Customization based on special requests, if any, is next. If the customer is acquiring a CT scanner and plans to offer lung care, this option is installed on the system. The unit is put through the same complete system check and quality assurance review as new equipment. It is then ready to deliver. Lead times for refurbished systems vary by modality, but refurbishing generally takes less than a week.

After packaging and shipment to the customer, the unit is installed and certified by the same technicians who install new units. Use of trained technicians is one of the advantages of dealing with major brand name refurbished equipment vendors.


Brand identification sometimes plays just as important a role in an imaging center's decision to choose refurbished equipment as economic considerations.

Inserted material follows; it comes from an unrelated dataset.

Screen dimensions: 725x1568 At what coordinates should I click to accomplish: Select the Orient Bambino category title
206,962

“You have to trust the vendor,” said Dr. Mark Lopiano, medical director at Medical Imaging Center of Fairfax in Virginia.

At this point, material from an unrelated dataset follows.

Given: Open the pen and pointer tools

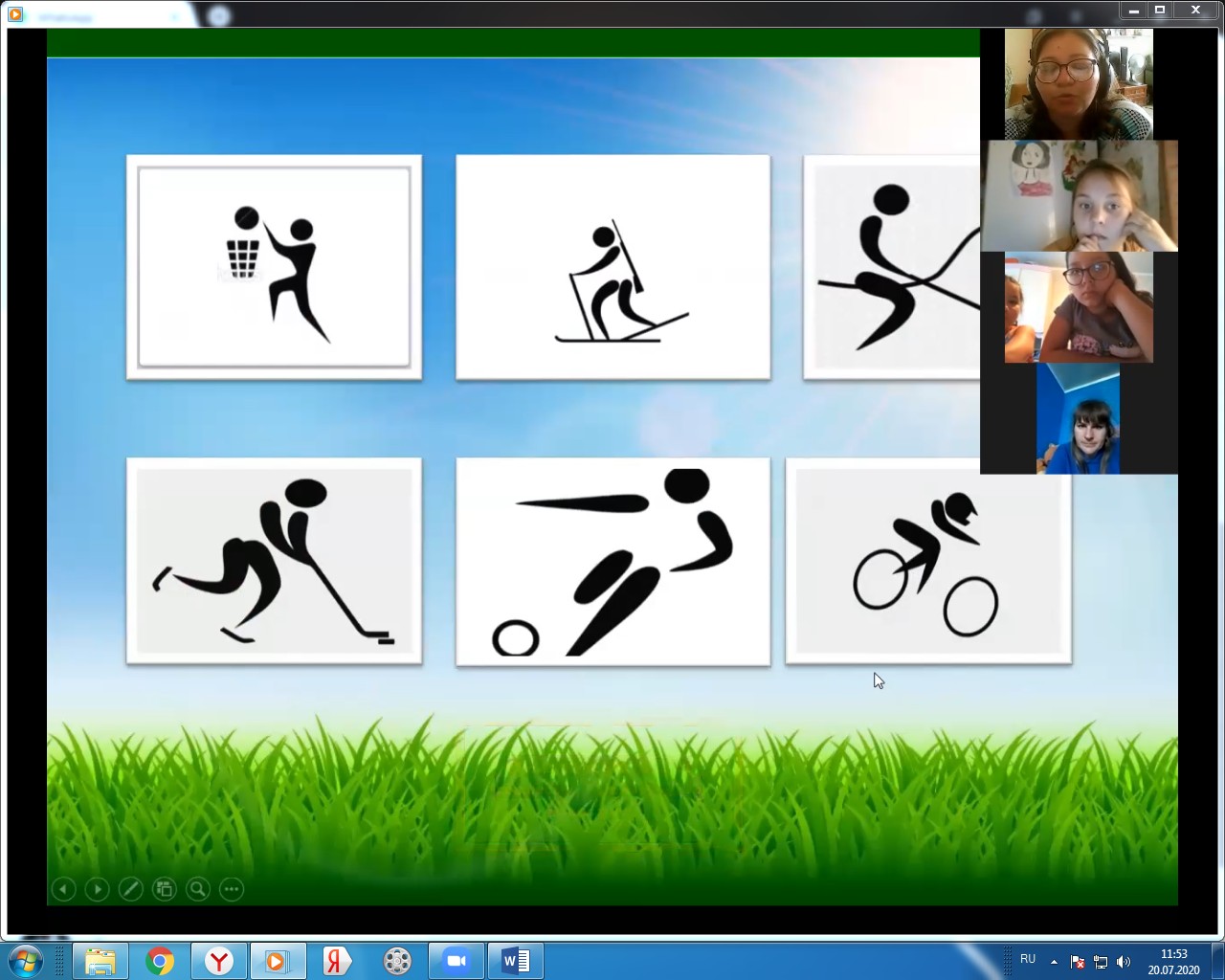Looking at the screenshot, I should (x=130, y=889).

Lopiano's facility of six radiologists acquired a refurbished Siemens RS Sensation 16-slice CT scanner in 2007. Since then, the center has used the machine to perform six or eight studies a day without incident.

CT and MR scanners are the most popular items in the refurbished market. This is perhaps predictable, since turnaround is faster for these units. Most CTs or MRs are replaced every six or seven years, if not sooner due to lease options. Cardiology, on the other hand, might keep its angiography equipment for eight to 10 years.

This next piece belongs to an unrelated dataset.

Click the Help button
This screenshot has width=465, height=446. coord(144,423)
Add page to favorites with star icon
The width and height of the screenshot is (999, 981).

If customers contemplating the purchase or lease of refurbished imaging equipment stay with any of the big vendors, they'll be fine, Lopiano said. Buying used equipment can present uncertainties, but what attracted Lopiano to the refurbished deal with Siemens was the company's seal of approval that the equipment could be trusted. It came with a one-year warranty. In addition to the warranty, spare parts availability is guaranteed for a minimum of five years.

“Siemens took the unit back to the factory and completely refurbished it, so what you get, essentially, is a brand new machine for something like half the price,” Lopiano said.

In Lopiano's case, he got more than that. His acquisition of the refurbished scanner resulted in more feature flexibility than he might have expected acquiring a new unit.

“I didn't want the tube that comes standard on a 16-slice CT scanner,” he said. “I wanted an upgrade to the Straton tube that comes standard in a 64-slice machine, so we could be in a position to do cardiac imaging.”

The Straton tube yields finer cardiac and vascular detail. Siemens agreed to the swap. That's not all. Lopiano was able to negotiate other features.

“I got more bells and whistles in the form of software, plus I got a workstation with it,” he said.


Even though refurbished equipment is previously owned, vendors are showing growing interest in increasing customer satisfaction. The major equipment refurbishers are collaborating on a set of industry standards, specifying, for example, just what refurbishing means. Right now, refurbishers such as Siemens adhere to international manufacturing quality standards as specified in Medical Device Requirements ISO 9001, ISO 13485, and ISO 14001.

Refurbishing vendors want standards to help ensure continued market growth. Industry experts see a previously untapped refurbished market of thousands of private physician practices and veterinary establishments. Vendors believe this market segment is a perfect fit for refurbished equipment, since costs have reached a price point making it affordable for independent cardiologists, orthopedists, podiatrists, and veterinarians to obtain imaging equipment for their own offices.

One interesting trend to have surfaced in the past two years is the green aspect of refurbished systems. By choosing refurbished equipment, buyers extend the life of a product and thereby save resources. Vendors have noticed that the greening of healthcare can be a selling point. Customers like the idea they may have saved a modality from ending up in landfill.

One refurbisher estimates that the sale of refurbished systems prevents the release of an average of 10,400 tons of CO2 annually, an energy savings that corresponds to the energy needs of about 3000 three-person households per year.